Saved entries

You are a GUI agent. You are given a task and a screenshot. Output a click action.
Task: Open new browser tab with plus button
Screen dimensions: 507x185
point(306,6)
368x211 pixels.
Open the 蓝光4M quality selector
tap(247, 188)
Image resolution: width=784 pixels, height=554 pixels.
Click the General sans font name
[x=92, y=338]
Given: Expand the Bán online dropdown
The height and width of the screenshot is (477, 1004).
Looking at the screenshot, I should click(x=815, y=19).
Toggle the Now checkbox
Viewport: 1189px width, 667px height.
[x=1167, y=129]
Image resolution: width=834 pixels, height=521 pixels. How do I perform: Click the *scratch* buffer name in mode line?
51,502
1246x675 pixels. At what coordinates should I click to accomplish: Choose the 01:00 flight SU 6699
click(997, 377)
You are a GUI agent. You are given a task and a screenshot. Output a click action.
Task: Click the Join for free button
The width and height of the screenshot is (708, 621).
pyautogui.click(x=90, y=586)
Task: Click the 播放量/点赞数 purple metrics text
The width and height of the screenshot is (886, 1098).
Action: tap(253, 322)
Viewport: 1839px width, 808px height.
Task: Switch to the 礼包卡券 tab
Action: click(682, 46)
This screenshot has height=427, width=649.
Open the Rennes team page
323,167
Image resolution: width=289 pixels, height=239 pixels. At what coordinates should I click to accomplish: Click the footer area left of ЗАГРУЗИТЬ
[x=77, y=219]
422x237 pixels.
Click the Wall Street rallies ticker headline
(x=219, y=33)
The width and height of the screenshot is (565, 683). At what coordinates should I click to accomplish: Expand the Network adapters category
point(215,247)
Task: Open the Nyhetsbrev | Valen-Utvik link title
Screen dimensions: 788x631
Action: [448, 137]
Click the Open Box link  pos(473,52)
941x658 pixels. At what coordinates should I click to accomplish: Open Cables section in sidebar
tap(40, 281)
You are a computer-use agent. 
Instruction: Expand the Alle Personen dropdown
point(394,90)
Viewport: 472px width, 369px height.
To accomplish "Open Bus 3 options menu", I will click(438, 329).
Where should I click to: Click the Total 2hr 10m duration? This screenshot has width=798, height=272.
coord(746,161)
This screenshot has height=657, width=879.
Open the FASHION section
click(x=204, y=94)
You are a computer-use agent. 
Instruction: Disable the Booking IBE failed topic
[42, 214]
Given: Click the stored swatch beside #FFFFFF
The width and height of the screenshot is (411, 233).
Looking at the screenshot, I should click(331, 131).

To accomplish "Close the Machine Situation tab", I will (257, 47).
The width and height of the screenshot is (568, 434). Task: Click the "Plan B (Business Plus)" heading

**WHAT THIS TASK INVOLVES:** Each record must be repeated exactly as it is.

**TASK SOLUTION:**
You are a GUI agent. You are given a task and a screenshot. Output a click action.
Task: Open new browser tab with plus button
Screen dimensions: 507x185
point(306,6)
368x211 pixels.
Open the 蓝光4M quality selector
tap(247, 188)
Image resolution: width=784 pixels, height=554 pixels.
Click the General sans font name
[x=92, y=338]
Given: Expand the Bán online dropdown
The height and width of the screenshot is (477, 1004).
Looking at the screenshot, I should click(x=815, y=19).
Toggle the Now checkbox
Viewport: 1189px width, 667px height.
[x=1167, y=129]
Image resolution: width=834 pixels, height=521 pixels. How do I perform: Click the *scratch* buffer name in mode line?
51,502
1246x675 pixels. At what coordinates should I click to accomplish: Choose the 01:00 flight SU 6699
click(997, 377)
You are a GUI agent. You are given a task and a screenshot. Output a click action.
Task: Click the Join for free button
The width and height of the screenshot is (708, 621).
pyautogui.click(x=90, y=586)
Task: Click the 播放量/点赞数 purple metrics text
The width and height of the screenshot is (886, 1098).
Action: tap(253, 322)
Viewport: 1839px width, 808px height.
Task: Switch to the 礼包卡券 tab
Action: click(682, 46)
This screenshot has height=427, width=649.
Open the Rennes team page
323,167
Image resolution: width=289 pixels, height=239 pixels. At what coordinates should I click to accomplish: Click the footer area left of ЗАГРУЗИТЬ
[x=77, y=219]
422x237 pixels.
Click the Wall Street rallies ticker headline
(x=219, y=33)
The width and height of the screenshot is (565, 683). At what coordinates should I click to accomplish: Expand the Network adapters category
point(215,247)
Task: Open the Nyhetsbrev | Valen-Utvik link title
Screen dimensions: 788x631
Action: [448, 137]
Click the Open Box link  pos(473,52)
941x658 pixels. At what coordinates should I click to accomplish: Open Cables section in sidebar
tap(40, 281)
You are a computer-use agent. 
Instruction: Expand the Alle Personen dropdown
point(394,90)
Viewport: 472px width, 369px height.
To accomplish "Open Bus 3 options menu", I will click(438, 329).
Where should I click to: Click the Total 2hr 10m duration? This screenshot has width=798, height=272.
coord(746,161)
This screenshot has height=657, width=879.
Open the FASHION section
click(x=204, y=94)
You are a computer-use agent. 
Instruction: Disable the Booking IBE failed topic
[42, 214]
Given: Click the stored swatch beside #FFFFFF
The width and height of the screenshot is (411, 233).
Looking at the screenshot, I should click(331, 131).

To accomplish "Close the Machine Situation tab", I will (257, 47).
The width and height of the screenshot is (568, 434). Task: Click the "Plan B (Business Plus)" heading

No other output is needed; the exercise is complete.